One really interesting part of the experience is that people really want to hold my son, especially when he was a newborn. All of my friends and relatives of all ages wanted to hold him. (They still do, but it's more of a struggle since he recently learned how to walk and wants to walk everywhere.) I don't blame them at all, he is a wonderful bundle of joy.
I myself can't get enough of holding him. I love carrying him around wherever we go. When he is asleep, there's something very moving about holding him safely and securely as he serenely slumbers. Too bad I can't do that forever. I've been told many times to enjoy these moments while I can; children grow up so quickly. I try as much as I can.

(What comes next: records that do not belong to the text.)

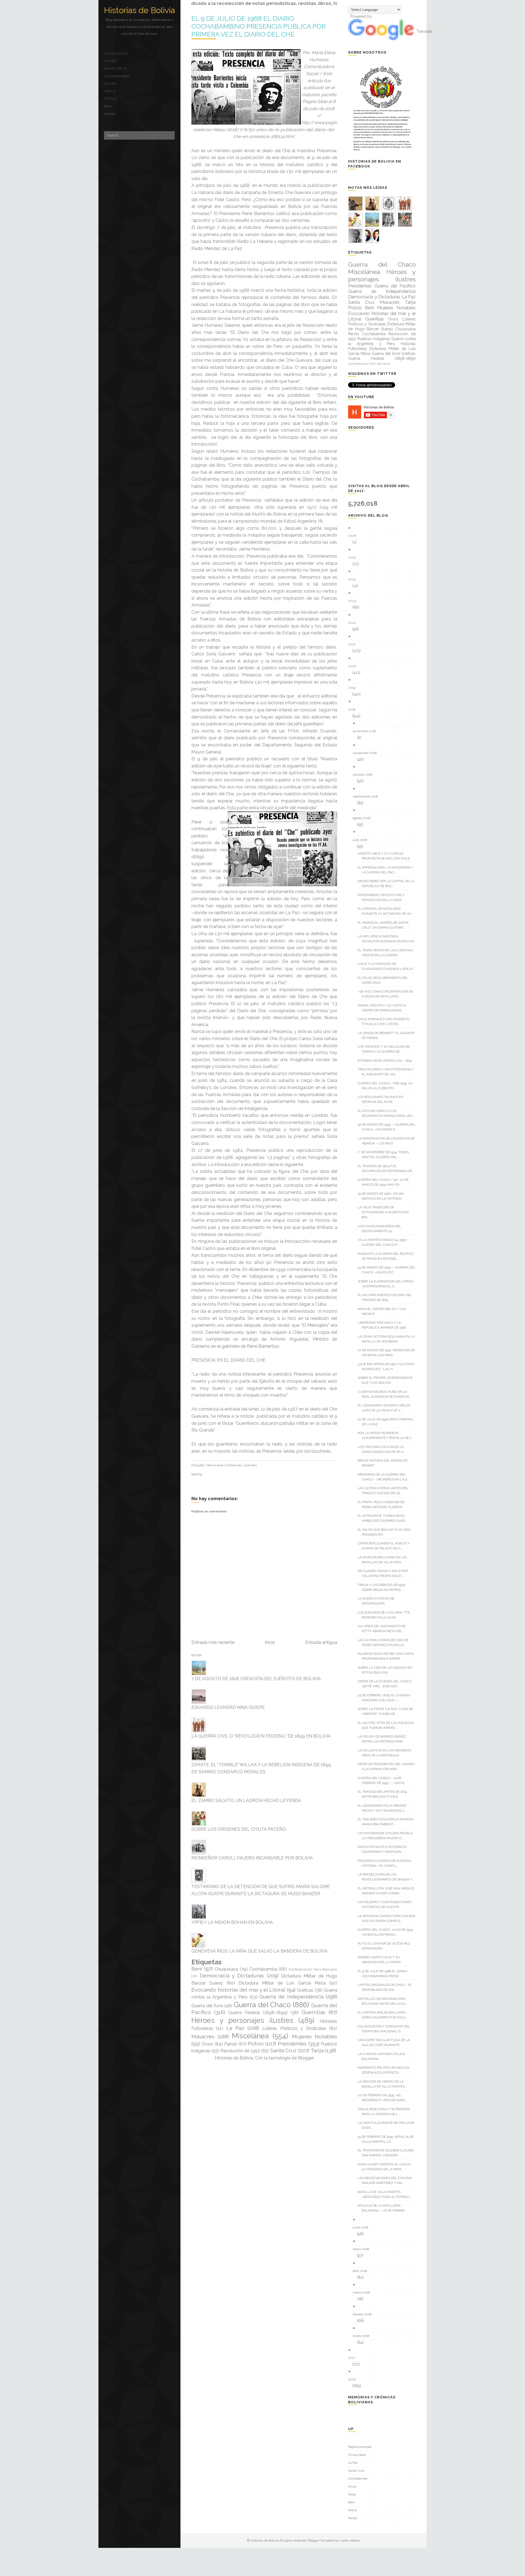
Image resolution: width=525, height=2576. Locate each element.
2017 (353, 2358)
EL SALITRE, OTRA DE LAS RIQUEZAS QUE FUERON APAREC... (388, 1725)
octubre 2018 (364, 774)
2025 (354, 557)
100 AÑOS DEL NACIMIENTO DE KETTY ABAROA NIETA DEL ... (384, 1628)
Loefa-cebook (350, 2540)
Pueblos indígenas (373, 339)
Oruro (110, 84)
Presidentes (292, 2044)
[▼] (384, 702)
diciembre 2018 (366, 731)
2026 (354, 536)
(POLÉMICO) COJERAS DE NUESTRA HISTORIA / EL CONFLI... (386, 1863)
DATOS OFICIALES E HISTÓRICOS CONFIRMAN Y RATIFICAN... (384, 1849)
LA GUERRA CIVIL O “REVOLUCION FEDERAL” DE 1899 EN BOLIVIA (261, 1736)
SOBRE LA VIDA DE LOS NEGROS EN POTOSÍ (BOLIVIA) (387, 1670)
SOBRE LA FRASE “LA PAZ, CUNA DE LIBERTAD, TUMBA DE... (387, 1711)
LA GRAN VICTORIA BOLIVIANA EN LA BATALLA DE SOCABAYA (388, 1339)
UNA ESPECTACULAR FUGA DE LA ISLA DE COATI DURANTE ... (386, 2042)
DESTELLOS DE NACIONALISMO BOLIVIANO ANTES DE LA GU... (385, 2001)
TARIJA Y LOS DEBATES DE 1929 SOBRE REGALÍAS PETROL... (383, 1587)
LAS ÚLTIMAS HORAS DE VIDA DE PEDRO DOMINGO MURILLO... (385, 1642)
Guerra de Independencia (291, 1997)
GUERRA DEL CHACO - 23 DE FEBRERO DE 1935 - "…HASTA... (384, 1780)
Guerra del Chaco (262, 2005)
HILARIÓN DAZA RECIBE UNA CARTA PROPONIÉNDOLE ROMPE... (388, 1656)
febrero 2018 (364, 2314)
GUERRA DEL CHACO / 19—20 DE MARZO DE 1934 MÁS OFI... (385, 1182)
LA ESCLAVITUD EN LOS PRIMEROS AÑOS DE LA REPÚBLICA (386, 1752)
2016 (353, 2379)
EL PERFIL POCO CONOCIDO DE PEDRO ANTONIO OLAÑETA (383, 1504)
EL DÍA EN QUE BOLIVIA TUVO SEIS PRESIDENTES (386, 1532)
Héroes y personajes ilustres (242, 2020)
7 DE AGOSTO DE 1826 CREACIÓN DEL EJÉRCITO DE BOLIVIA (256, 1678)
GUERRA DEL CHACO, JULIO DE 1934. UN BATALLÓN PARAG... (387, 1932)
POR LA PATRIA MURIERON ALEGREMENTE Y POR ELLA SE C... (388, 1435)
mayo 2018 (363, 2249)
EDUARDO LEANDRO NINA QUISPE (228, 1707)
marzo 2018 (363, 2292)
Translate (424, 31)
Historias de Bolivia (139, 10)
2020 (354, 666)
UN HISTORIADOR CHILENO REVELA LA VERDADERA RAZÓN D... (387, 1835)
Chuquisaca (116, 53)
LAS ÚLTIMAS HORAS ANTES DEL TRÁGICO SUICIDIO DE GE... (385, 1490)
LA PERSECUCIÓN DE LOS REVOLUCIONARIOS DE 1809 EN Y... (388, 1877)
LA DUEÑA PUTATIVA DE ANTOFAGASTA (378, 1601)
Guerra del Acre (207, 2005)
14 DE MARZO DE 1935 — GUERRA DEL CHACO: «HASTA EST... (388, 1269)
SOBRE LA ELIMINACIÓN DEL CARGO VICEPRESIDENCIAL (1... (387, 1283)
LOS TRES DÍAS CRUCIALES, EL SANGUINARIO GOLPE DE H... (384, 1449)
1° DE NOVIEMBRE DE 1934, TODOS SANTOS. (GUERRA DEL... (385, 1154)
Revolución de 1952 (240, 2050)
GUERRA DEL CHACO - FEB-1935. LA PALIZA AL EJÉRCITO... (387, 1085)
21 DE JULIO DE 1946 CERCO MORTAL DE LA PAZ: (387, 1421)
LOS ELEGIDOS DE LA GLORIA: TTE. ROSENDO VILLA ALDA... (386, 1615)
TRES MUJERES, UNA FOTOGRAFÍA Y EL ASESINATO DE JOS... (388, 1071)
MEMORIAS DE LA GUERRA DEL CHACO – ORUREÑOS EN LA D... (386, 1477)
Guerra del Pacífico (395, 285)
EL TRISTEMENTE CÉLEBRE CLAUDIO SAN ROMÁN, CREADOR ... (388, 2152)
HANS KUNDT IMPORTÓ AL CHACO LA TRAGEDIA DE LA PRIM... (386, 2166)
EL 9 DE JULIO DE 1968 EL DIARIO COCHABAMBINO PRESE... (384, 1973)
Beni (108, 106)
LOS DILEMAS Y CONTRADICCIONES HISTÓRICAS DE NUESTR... (387, 1904)
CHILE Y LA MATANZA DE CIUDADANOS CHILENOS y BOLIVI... (388, 966)
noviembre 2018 (367, 753)
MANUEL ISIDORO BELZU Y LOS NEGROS (384, 1311)
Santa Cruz (115, 68)
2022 (354, 623)
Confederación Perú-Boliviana (312, 1969)
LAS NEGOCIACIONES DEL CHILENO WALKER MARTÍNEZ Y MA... (387, 2180)
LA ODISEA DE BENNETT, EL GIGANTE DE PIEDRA (388, 1035)
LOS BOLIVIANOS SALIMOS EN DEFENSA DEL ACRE (382, 1099)
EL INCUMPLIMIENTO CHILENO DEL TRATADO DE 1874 (387, 1297)
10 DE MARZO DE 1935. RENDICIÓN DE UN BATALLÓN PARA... (388, 1352)
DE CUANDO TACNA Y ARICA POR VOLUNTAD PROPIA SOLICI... (385, 1573)
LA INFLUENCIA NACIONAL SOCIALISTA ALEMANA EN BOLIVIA (388, 938)
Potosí (110, 99)
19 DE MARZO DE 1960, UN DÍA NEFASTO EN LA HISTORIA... (383, 1196)
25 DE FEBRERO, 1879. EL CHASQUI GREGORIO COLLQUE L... (386, 1697)
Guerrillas (250, 1465)
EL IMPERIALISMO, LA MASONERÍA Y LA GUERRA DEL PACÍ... (387, 869)
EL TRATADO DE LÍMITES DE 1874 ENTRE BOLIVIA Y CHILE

Besides my son being so amazing, (I'm obviously biased) I don't know for sure why people want to hold him so much? I can only speculate.
Perhaps babies represent new beginnings; that this little human being has all the potential in the world. They are untainted by hate, greed, or pain and has limitless possibilities.
Maybe babies signify that the world will go on. We all have seen that there is a lot of ugliness in the world and sometimes even I am weary of the future. But now that I am a dad I have to believe that the good in the world will keep on going so that my son and other children will have a wonderful world to grow old in.
Maybe I'm wrong. Maybe I'm right. I just know that holding my son is one of the biggest joys I have every day.